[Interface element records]
------------------------
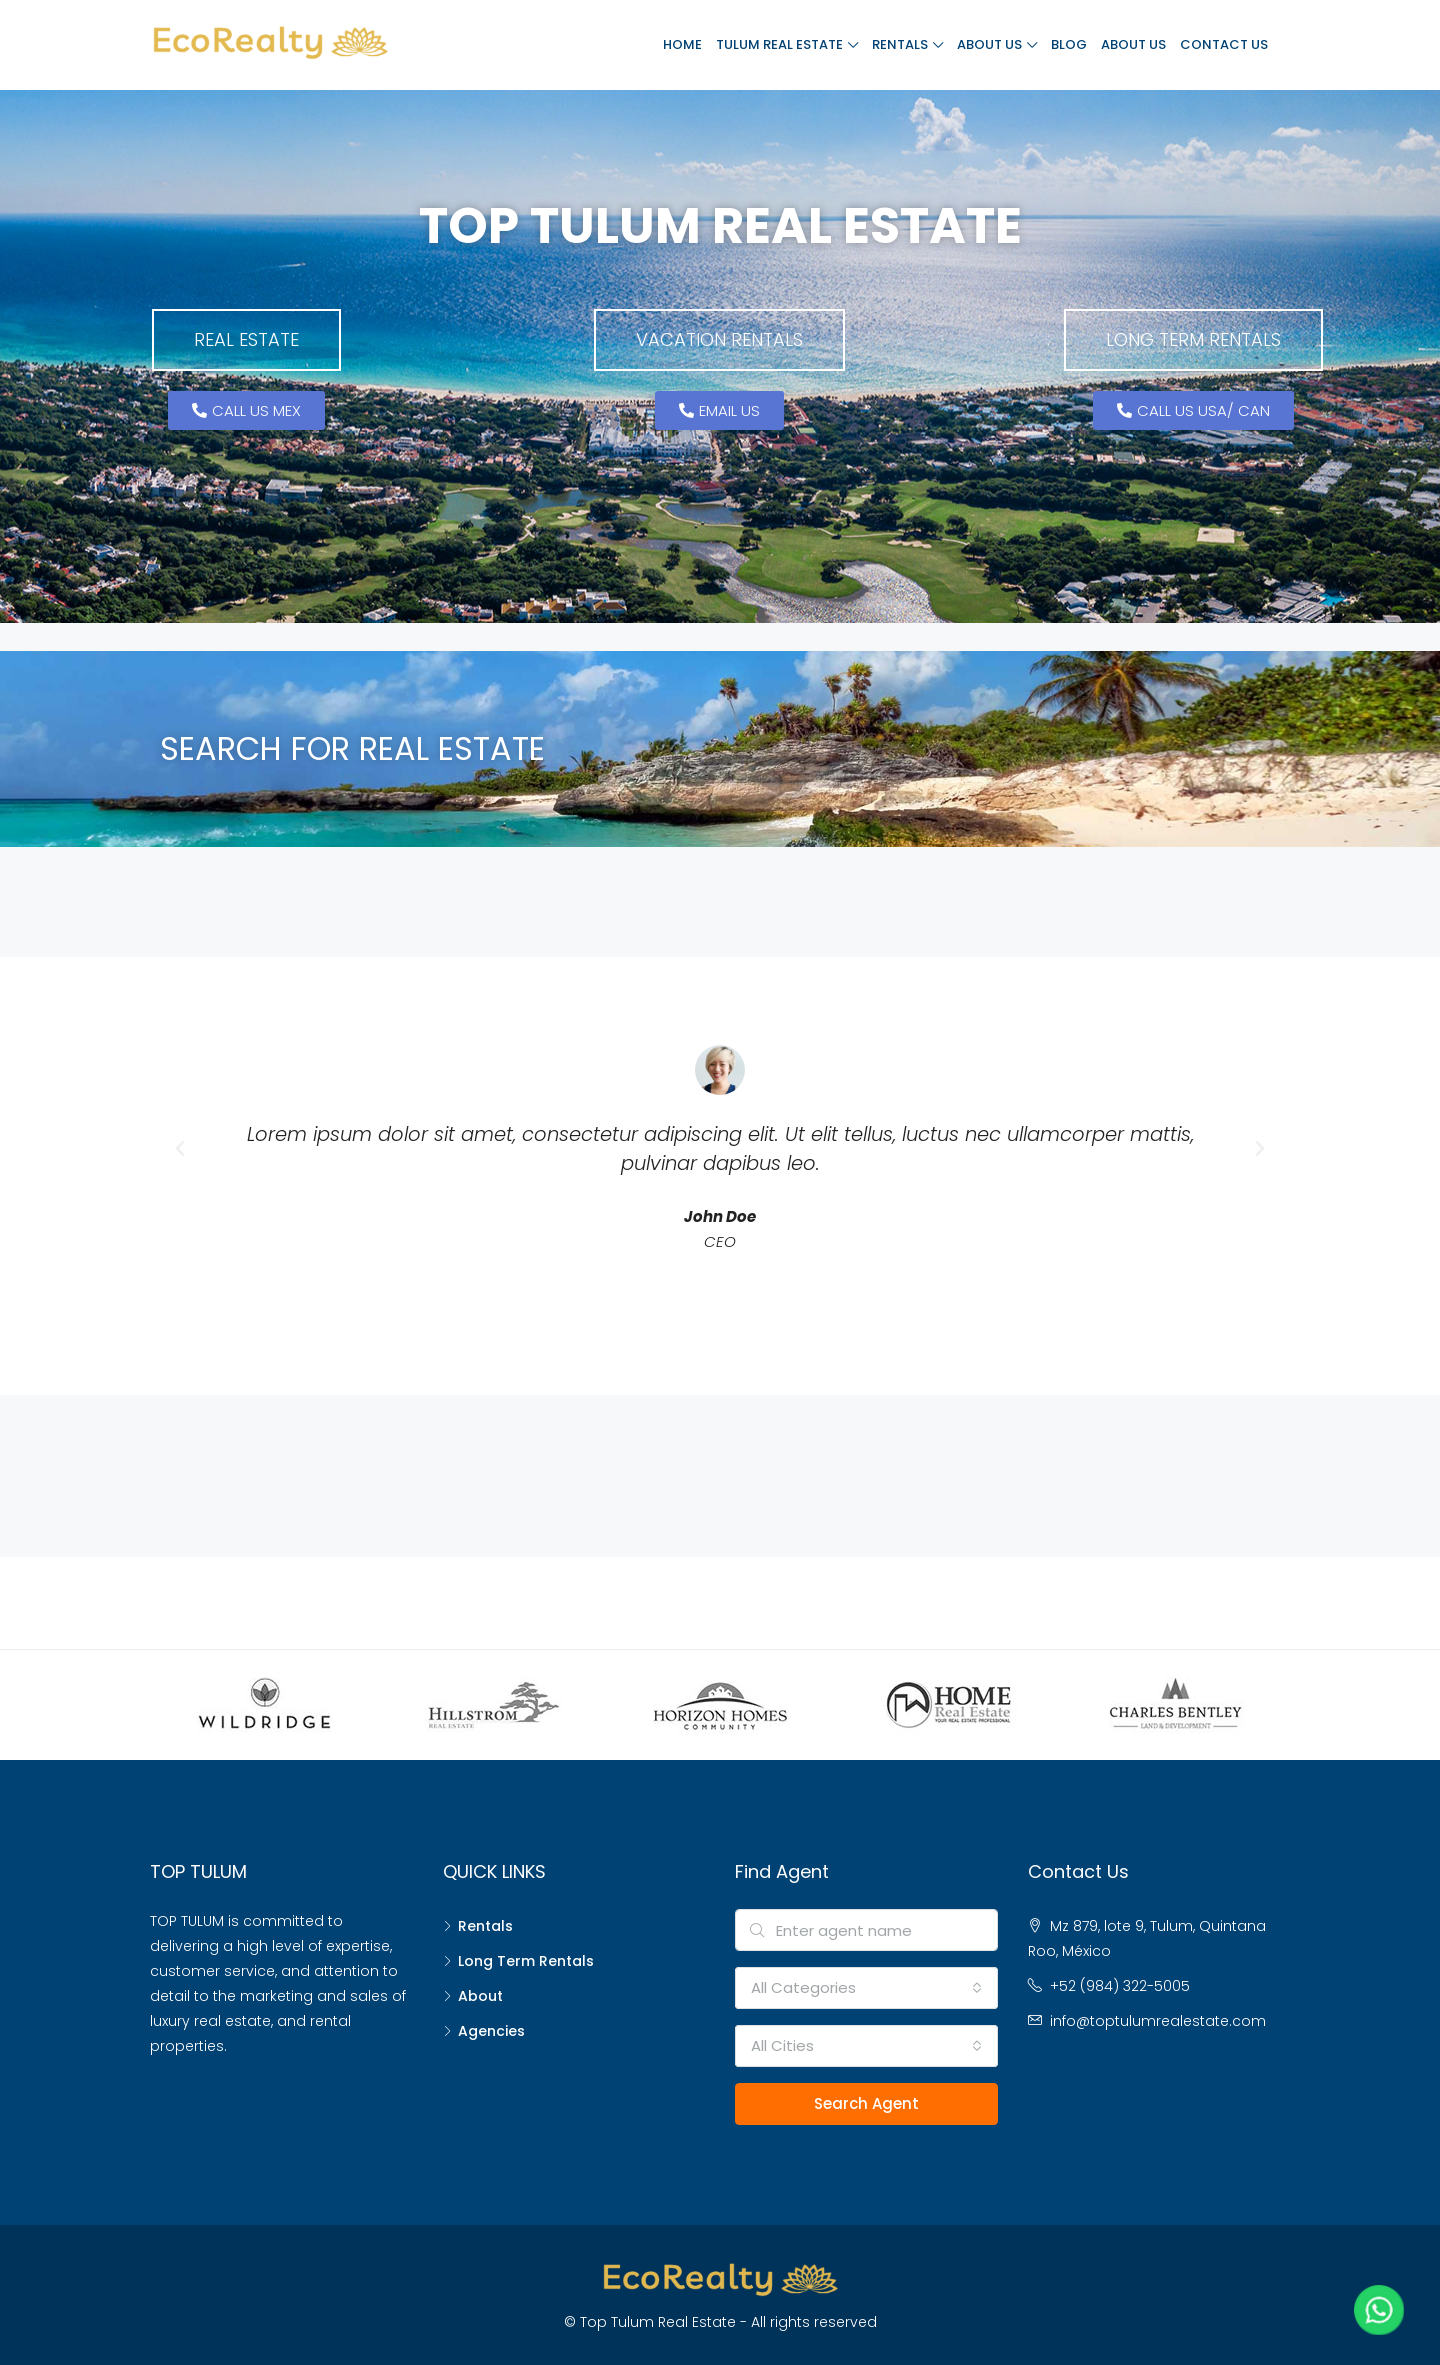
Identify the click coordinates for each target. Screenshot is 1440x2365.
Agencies (491, 2031)
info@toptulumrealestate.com (1158, 2021)
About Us (989, 44)
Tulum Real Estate (779, 44)
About (480, 1996)
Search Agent (866, 2103)
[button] (246, 340)
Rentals (900, 44)
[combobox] (866, 1988)
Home (682, 44)
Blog (1069, 44)
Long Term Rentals (526, 1961)
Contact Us (1224, 44)
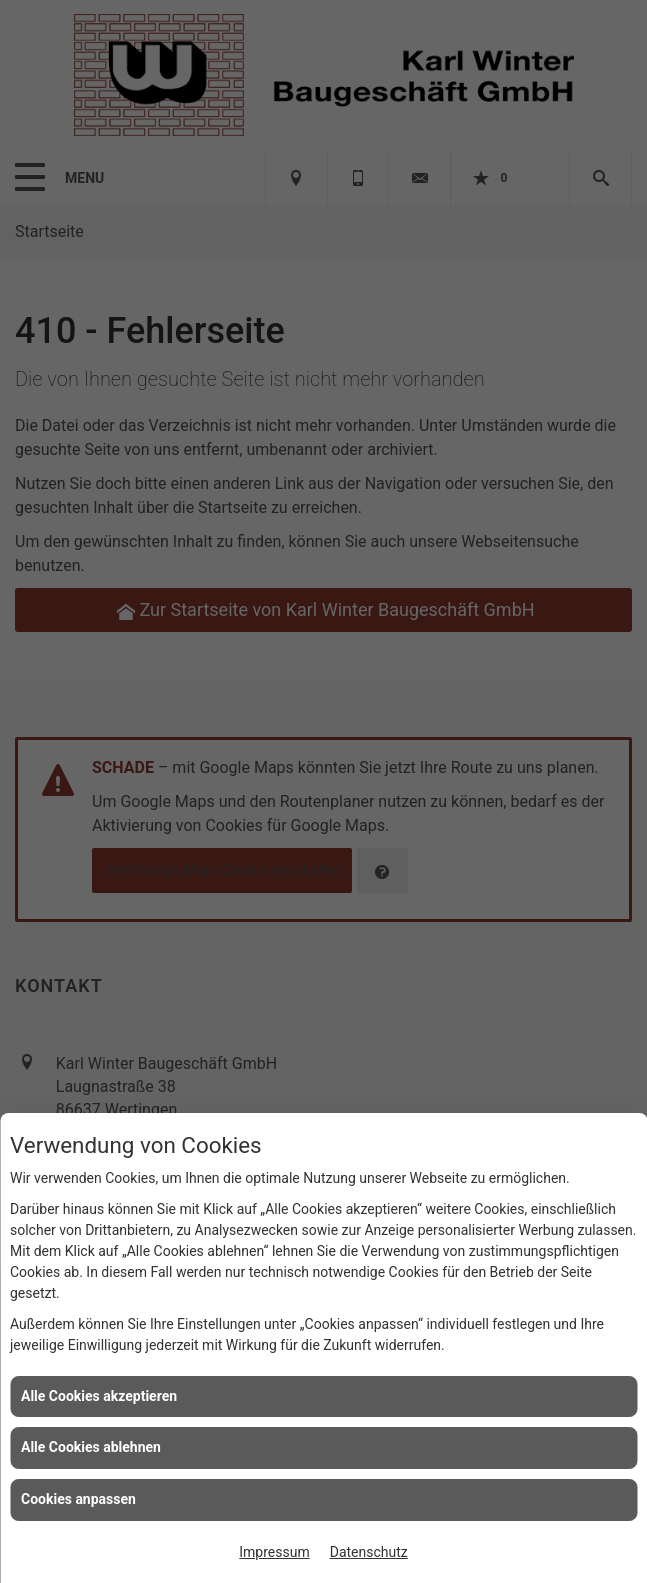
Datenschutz (369, 1552)
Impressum (274, 1552)
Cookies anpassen (78, 1499)
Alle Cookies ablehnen (91, 1447)
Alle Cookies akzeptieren (99, 1396)
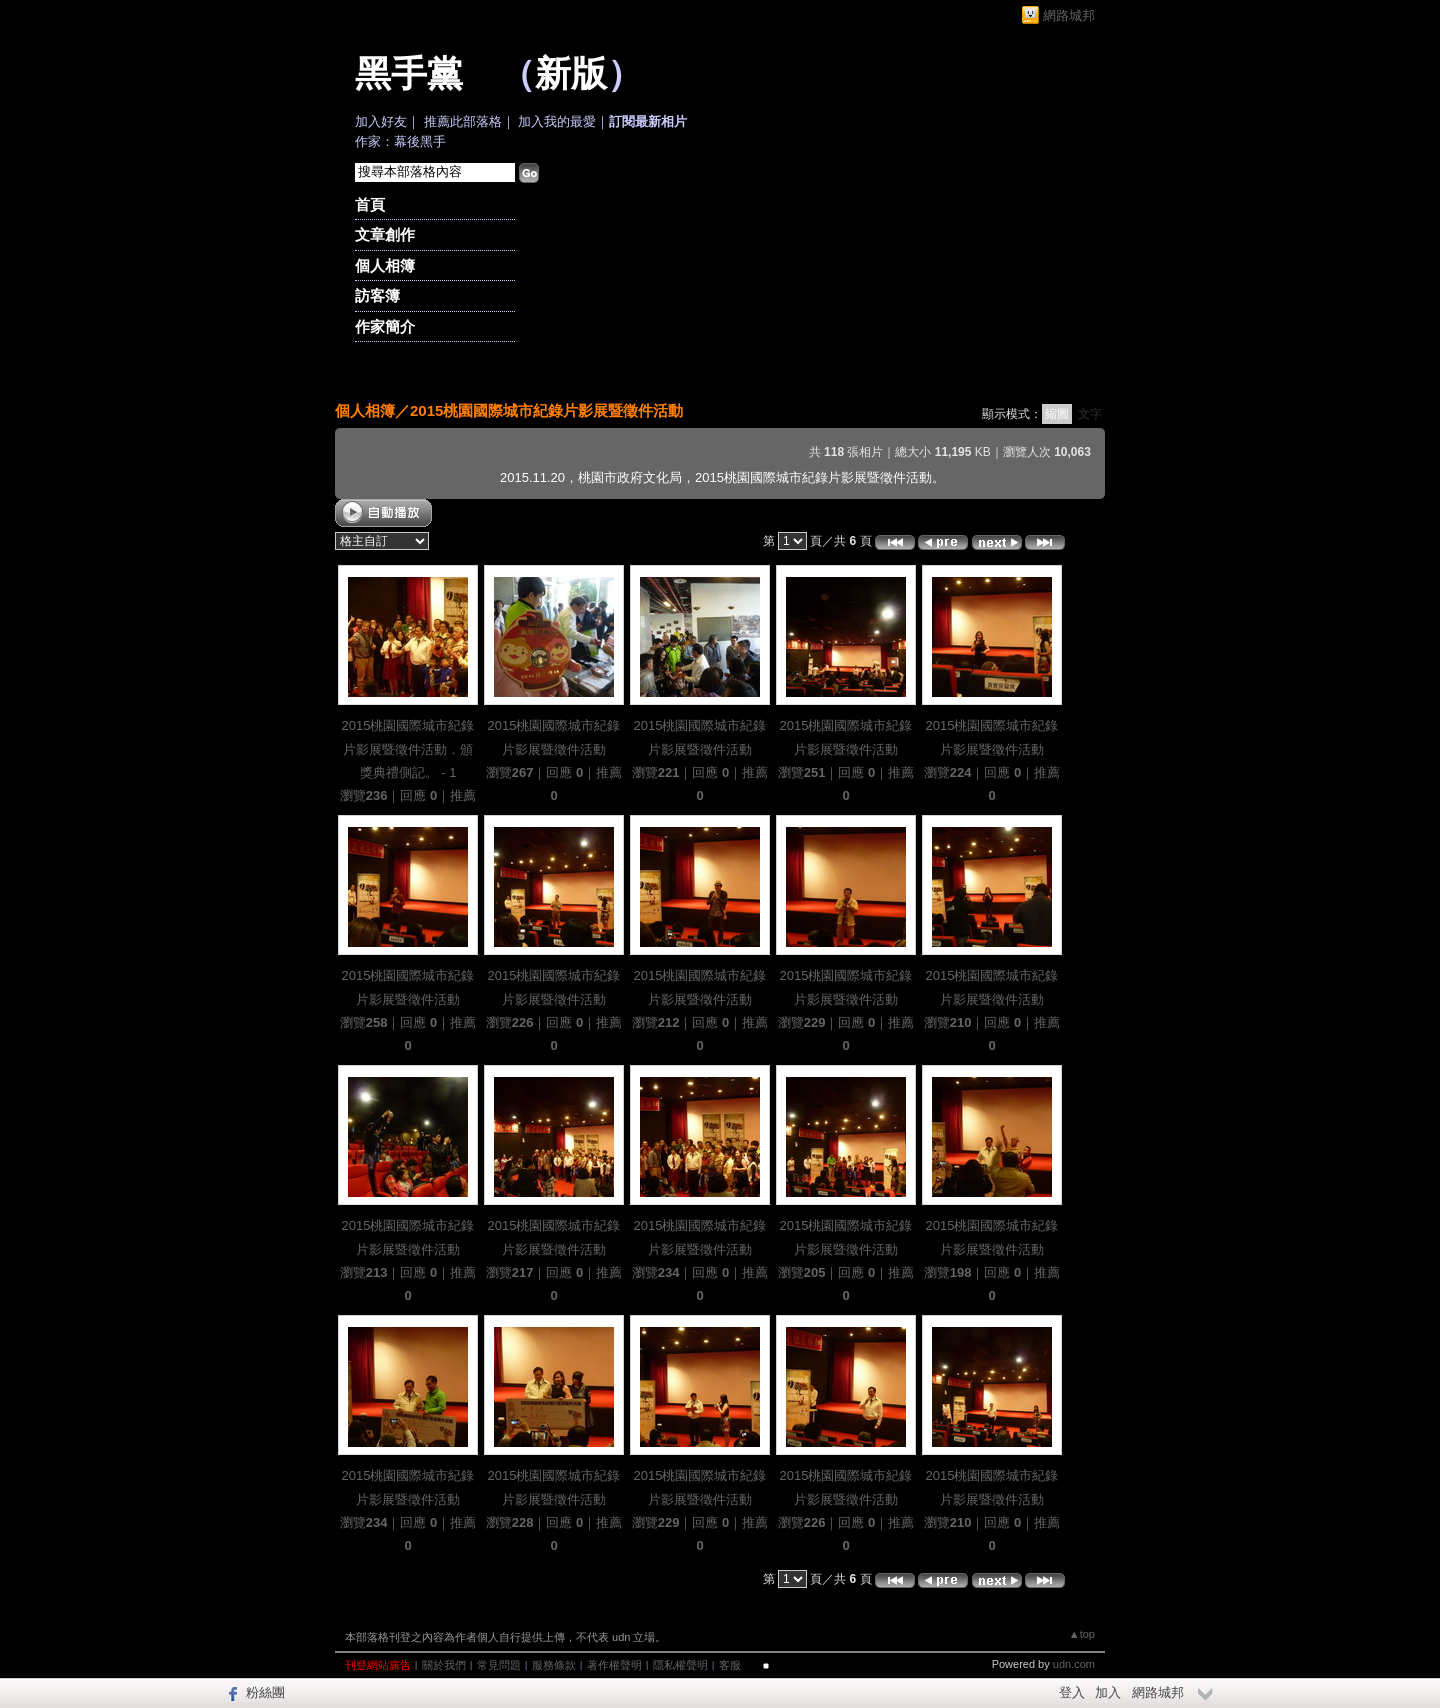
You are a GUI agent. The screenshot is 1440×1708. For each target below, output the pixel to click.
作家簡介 (385, 326)
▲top (1082, 1634)
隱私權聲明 (680, 1665)
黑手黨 (409, 74)
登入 (1072, 1692)
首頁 (370, 204)
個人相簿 (385, 265)
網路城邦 (1069, 15)
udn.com (1074, 1664)
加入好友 (381, 121)
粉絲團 (265, 1692)
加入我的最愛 (557, 121)
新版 (571, 74)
------------------------
Short task
Rescale the rows above by rewriting every line, requests included, with each coordinate in the answers multiplied by 2 and rounded to a whole number (halves round up). Leave out the picture placeholders.

Finished answer
Identify the click coordinates for each target. Screenshot is 1440x2365.
Agencies (982, 4062)
info@toptulumrealestate.com (2316, 4042)
About Us (1978, 88)
Tulum Real Estate (1558, 88)
About (960, 3992)
Search Agent (1732, 4206)
[button] (492, 680)
Rentals (1800, 88)
[combobox] (1732, 3976)
Home (1364, 88)
Blog (2138, 88)
Long Term Rentals (1052, 3922)
Contact Us (2448, 88)
Datenschutz (738, 3104)
Impressum (548, 3104)
Cookies anpassen (156, 2998)
Alle Cookies ablehnen (182, 2894)
Alle Cookies akzeptieren (198, 2792)
You are a GUI agent. The screenshot is 1440×1708. For each target below, output the pixel to click.
作家簡介 (770, 652)
▲top (2164, 3268)
隱私權聲明 (1360, 3330)
黑手黨 (818, 148)
登入 (2144, 3384)
首頁 (740, 408)
個人相簿 (770, 530)
網路城邦 (2138, 30)
udn.com (2148, 3328)
加入好友 (762, 242)
粉絲團 (530, 3384)
加入我的最愛 (1114, 242)
新版 (1142, 148)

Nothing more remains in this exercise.